PINE, v.i. [Sax. pinan, to pain or torture, and to pine or languish. This verb in the sense of pain, is found in the other Teutonic dialects, but not in the sense of languishing. The latter sense is found in the Gr. πειναω, πενω. See Ar. فَنَّfanna, Class Bn, No. 22, and فَنِي, No. 25, and أفَنَ, No. 29.]

  1. To languish; to lose flesh or wear away under any distress or anxiety of mind; to grow lean; followed sometimes by away. Ye shall not mourn nor weep, but ye shall pine away for your iniquities. – Ezek. xxiv.
  2. To languish with desire; to waste away with longing for something; usually followed by for. Unknowing that she pin'd for your return. – Dryden.

PINE, v.t.

  1. To wear out; to make to languish. Where shivering cold and sickness pines the climes. – Shak.

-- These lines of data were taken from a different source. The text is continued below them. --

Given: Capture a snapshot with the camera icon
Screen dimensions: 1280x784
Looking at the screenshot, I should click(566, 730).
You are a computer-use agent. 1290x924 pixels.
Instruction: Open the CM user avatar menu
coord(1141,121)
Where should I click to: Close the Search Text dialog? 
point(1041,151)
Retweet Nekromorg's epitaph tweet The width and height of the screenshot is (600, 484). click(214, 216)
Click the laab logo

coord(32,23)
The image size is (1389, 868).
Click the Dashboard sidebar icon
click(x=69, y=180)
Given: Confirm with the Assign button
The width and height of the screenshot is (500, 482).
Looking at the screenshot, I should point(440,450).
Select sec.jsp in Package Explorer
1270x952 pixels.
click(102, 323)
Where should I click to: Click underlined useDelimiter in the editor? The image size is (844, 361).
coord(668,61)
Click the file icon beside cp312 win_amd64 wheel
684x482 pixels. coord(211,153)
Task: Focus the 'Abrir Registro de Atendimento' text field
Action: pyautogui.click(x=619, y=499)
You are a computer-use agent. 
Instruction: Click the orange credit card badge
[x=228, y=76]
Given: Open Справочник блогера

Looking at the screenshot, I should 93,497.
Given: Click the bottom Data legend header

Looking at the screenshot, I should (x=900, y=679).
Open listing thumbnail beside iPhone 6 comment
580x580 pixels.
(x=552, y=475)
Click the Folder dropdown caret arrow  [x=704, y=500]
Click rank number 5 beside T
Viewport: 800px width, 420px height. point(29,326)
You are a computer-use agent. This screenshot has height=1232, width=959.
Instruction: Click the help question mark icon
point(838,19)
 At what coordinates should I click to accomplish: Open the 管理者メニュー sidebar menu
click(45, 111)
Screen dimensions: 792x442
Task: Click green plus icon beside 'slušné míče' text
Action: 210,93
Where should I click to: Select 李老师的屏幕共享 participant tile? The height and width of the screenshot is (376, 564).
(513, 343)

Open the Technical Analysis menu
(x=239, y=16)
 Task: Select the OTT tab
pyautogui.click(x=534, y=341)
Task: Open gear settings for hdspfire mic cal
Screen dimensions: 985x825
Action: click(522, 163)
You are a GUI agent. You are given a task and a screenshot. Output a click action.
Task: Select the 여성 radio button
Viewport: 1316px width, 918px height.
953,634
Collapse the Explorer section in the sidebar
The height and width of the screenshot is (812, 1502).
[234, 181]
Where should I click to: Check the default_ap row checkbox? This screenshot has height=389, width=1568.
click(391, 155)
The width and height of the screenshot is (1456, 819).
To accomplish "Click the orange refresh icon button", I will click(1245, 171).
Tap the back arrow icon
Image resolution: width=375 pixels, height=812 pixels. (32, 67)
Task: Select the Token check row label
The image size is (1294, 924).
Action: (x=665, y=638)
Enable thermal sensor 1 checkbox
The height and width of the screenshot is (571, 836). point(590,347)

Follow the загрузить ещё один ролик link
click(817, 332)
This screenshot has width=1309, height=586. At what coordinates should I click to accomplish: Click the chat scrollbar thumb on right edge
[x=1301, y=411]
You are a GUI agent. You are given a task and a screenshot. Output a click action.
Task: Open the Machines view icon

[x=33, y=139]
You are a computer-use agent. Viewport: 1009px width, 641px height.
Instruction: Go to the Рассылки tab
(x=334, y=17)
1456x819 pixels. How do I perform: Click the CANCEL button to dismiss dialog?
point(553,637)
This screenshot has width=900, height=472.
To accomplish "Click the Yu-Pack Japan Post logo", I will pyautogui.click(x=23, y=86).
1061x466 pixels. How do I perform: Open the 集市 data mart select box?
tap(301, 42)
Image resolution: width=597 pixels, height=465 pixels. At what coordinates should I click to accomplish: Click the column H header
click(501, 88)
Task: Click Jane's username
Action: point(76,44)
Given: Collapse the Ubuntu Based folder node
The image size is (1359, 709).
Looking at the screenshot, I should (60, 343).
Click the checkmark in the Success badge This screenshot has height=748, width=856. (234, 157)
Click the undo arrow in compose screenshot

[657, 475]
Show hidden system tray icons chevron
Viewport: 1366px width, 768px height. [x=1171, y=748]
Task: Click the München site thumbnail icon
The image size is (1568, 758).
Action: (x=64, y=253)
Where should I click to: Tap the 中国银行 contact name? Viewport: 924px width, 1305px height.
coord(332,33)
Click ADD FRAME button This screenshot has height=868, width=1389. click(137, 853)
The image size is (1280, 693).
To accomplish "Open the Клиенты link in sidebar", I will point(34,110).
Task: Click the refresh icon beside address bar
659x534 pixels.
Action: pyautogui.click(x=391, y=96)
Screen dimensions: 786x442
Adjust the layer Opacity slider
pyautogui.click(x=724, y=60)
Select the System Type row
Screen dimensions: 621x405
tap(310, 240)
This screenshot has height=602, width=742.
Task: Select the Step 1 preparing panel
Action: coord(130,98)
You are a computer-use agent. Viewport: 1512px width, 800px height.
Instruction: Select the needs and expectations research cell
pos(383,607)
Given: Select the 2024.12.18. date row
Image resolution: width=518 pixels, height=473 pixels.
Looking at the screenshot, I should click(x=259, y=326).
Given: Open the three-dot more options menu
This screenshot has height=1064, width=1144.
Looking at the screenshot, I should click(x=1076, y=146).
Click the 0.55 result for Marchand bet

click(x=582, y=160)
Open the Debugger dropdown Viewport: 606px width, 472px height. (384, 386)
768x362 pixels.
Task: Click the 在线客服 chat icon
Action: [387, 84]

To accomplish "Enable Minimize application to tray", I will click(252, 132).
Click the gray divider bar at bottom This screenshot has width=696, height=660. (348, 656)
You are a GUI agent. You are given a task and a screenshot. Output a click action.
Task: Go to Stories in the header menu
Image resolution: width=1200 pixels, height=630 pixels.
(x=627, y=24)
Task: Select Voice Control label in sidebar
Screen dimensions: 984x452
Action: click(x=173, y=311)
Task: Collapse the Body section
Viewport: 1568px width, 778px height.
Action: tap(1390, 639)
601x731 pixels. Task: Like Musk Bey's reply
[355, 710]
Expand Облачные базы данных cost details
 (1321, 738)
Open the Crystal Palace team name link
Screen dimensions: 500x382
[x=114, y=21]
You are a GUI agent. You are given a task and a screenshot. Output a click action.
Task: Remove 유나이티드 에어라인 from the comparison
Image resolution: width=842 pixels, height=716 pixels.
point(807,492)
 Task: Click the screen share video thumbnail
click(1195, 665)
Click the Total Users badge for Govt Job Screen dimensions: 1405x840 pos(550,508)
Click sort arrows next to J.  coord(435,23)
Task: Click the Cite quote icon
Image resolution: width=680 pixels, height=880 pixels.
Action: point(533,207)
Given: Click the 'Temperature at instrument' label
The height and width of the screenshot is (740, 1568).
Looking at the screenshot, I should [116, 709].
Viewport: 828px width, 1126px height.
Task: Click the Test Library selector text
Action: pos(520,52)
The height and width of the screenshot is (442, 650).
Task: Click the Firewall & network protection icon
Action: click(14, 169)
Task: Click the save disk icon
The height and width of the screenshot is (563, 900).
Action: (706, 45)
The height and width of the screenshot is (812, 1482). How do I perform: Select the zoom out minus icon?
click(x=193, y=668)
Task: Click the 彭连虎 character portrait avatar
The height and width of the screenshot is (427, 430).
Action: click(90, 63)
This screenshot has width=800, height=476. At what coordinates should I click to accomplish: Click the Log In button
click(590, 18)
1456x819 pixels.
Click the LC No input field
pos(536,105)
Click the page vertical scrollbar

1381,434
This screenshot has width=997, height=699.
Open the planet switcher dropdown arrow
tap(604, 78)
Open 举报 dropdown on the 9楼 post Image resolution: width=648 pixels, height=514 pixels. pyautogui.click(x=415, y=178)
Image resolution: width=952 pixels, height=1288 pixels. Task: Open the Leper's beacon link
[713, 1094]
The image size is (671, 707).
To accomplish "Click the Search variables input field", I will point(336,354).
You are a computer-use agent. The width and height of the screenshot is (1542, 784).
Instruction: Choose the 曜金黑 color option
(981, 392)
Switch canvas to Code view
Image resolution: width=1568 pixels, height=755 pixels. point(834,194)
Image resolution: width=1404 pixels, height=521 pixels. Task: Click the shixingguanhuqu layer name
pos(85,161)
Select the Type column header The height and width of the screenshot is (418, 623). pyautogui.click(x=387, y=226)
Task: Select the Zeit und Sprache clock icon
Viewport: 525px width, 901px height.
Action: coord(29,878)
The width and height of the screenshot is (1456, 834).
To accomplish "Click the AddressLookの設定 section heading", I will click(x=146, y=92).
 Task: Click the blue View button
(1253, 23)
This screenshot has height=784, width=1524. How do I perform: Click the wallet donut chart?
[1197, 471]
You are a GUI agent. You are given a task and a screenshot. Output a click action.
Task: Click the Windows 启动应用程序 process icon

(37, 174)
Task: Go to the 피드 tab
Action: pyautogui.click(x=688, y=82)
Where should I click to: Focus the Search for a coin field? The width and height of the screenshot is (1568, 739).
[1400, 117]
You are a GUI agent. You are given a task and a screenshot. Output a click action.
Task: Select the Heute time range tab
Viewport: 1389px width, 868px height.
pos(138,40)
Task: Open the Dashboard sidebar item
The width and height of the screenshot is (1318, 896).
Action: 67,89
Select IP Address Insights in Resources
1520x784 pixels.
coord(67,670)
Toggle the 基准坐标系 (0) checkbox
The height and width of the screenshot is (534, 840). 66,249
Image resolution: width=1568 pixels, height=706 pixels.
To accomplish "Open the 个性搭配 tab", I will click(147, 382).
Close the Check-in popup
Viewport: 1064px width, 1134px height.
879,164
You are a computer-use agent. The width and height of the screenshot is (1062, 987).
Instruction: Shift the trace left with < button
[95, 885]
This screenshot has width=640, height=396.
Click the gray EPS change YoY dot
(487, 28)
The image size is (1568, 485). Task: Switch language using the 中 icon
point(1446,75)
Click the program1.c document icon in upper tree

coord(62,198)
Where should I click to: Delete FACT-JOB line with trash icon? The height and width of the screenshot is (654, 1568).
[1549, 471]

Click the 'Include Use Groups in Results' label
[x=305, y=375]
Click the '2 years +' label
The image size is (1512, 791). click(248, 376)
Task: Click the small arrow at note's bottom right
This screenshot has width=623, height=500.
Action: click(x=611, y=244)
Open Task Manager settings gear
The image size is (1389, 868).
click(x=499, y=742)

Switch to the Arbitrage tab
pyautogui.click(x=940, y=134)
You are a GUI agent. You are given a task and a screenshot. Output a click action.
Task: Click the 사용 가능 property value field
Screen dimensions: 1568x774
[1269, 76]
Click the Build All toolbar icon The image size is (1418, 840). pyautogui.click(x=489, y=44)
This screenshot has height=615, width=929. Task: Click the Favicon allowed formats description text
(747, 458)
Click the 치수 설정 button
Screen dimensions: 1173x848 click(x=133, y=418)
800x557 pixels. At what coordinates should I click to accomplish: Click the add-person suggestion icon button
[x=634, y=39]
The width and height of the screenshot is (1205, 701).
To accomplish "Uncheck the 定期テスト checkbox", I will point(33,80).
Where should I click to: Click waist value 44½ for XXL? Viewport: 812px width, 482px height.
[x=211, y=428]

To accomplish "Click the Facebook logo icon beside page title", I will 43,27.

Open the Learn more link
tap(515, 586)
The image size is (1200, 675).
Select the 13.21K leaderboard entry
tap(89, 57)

Beroe pined with pain. – Dryden.
  2. To grieve for; to bemoan in silence. Abashed the devil stood … / Virtue in her own shape how lovely, saw, / And pined his loss. – Milton. [In the transitive sense this verb is now seldom used, and this use is improper, except by ellipsis.]

PIN'E-AL, a. [Fr. pineale, from L. pinus.]

The pineal gland is a part of the brain, a heart-like substance, about the bigness of a pea, situated immediately over the corpora quadrigemina, and hanging from the thalami nervorum opticorum, by two crura or peduncles. It was so called from its shape. It was considered by Descartes as the seat of the soul. – Hooper.